Limitations & accuracy of OCR
As with all OCR software capabilities, the accuracy rate will never be as high when compared to scanning raw text data as the process requires a complex algorithm to read the image file and compare each marking within an image to an alphanumeric table in order to determine if a probable match exists.
The accuracy of OCR will be impacted by a number of circumstances including:
- The quality of the image being scanned - 300dpi or higher is recommended
- Abnormally styled fonts that may not be clear or consistent
- Any noise in the image such as scanner marks, lines or soft colour tones
- The size of font - Less than 10pt won't be detected with any level of reliable accuracy
- The format of the image - some image formats will result in better detection rates than others (lossless > lossy)
The latest version of Enterprise Recon has the ability to cache the result of OCR on an image within a scan. This result is reused if the same image is encountered in multiple locations within the scan, improving performance significantly.
An example of this is scanning data sources like email in which identical images frequently occur in different email messages.

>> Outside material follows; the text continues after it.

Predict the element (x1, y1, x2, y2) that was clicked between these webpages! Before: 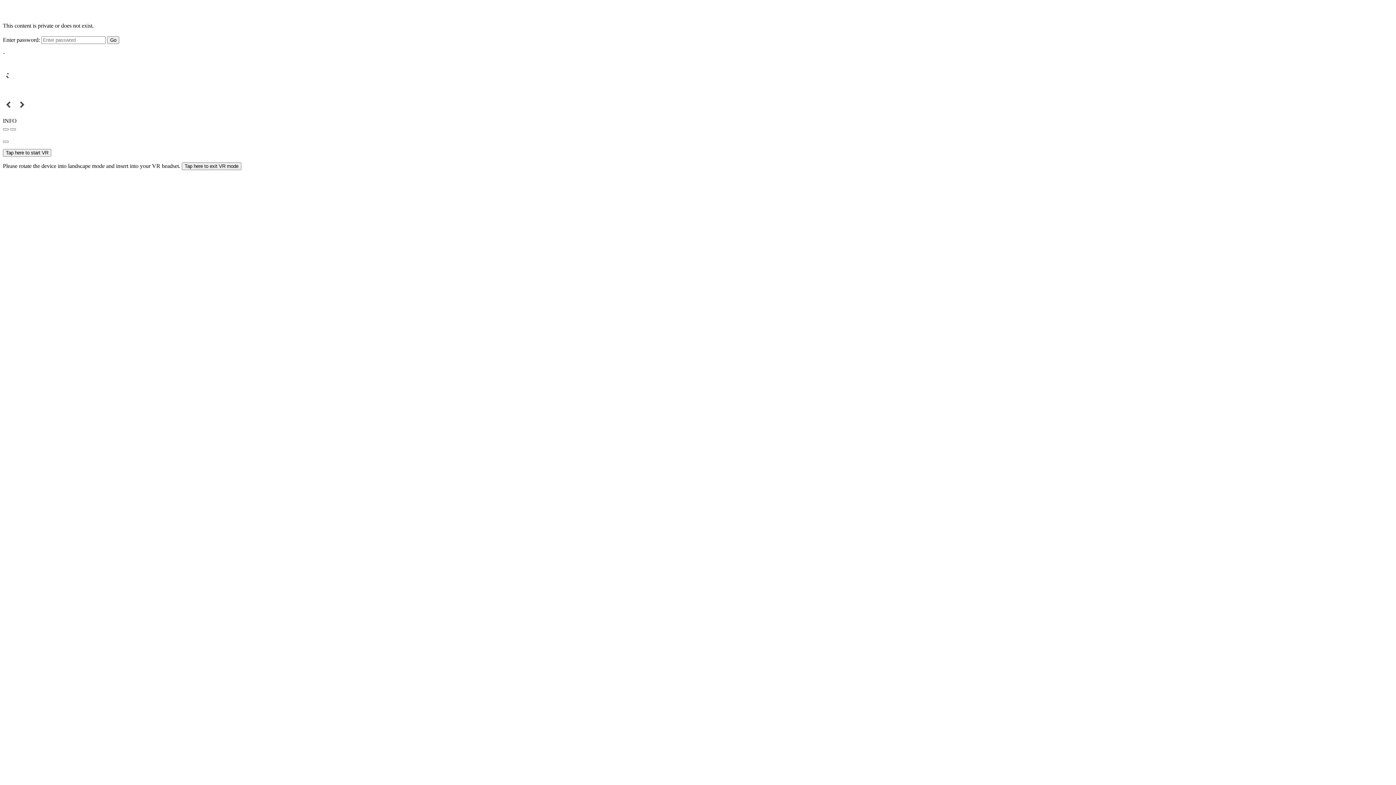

To provide a practical scenario and visually display how images are seen by Card/Data Recon during the OCR process, a sample TIFF image file has been created below showing a test card in 8 different sizes ranging from 6 point to 20 point font.
This image is attached at the bottom of this article for your reference and internal testing purposes.
The OCR engine's interpretation of the image and text extraction generated the following results:
6 point font
- 12 of the 16 characters were individually detected with poor accuracy
- The "6pt font" label was not detected
- The number presented to the scanning engine was not a valid card and it was therefore not detected
8 point font
- Notice the "6" was consistently interpreted by the OCR engine as a 5 resulting in number not being a valid or detectable test card by the scanning engine
- The label was interpreted completely different from what was written
10 point font
- The CHD was detected correctly, however the OCR engine was unable to extract the label "10pt font" exactly as written
12 point font
- The CHD was detected correctly and the OCR engine was unable to correctly extract "t font" from the label; "12pt font"
14 point font and larger
- All detected by the OCR engine exactly as written
The below criteria must be cleared for OCR to work:
- Enterprise Recon or Card/Data Recon Advanced
- Characters within scanned images must be at least 10pt in size and 300dpi
- Supported formats:
- PDF containing any of the above
Enabling OCR (CR/DR)
Follow the steps below in Card/Data Recon to enable OCR functionality:
- Launch Card/Data Recon Advanced
- Click on the 'Custom Rules' button shown below
- Then click the 'Add' button and select 'Enable OCR'
- That's it! You may now go back to the main page to configure/start your scan.
Enabling OCR (ER)
Follow the steps below in Enterprise Recon to enable OCR functionality:
- Start a new search
- Select your Scan Target and proceed to the next step
- When choosing your Data Type Profile, hover over the chosen profile and click on the settings icon on the right then select 'Edit New Version'
- Under the 'Advanced Features' tab, flip the 'Enable OCR' switch to 'On', then click 'Ok' once you're done
- You may now proceed with your scan with OCR enabled
All information in this article is accurate and true as of the last edited date.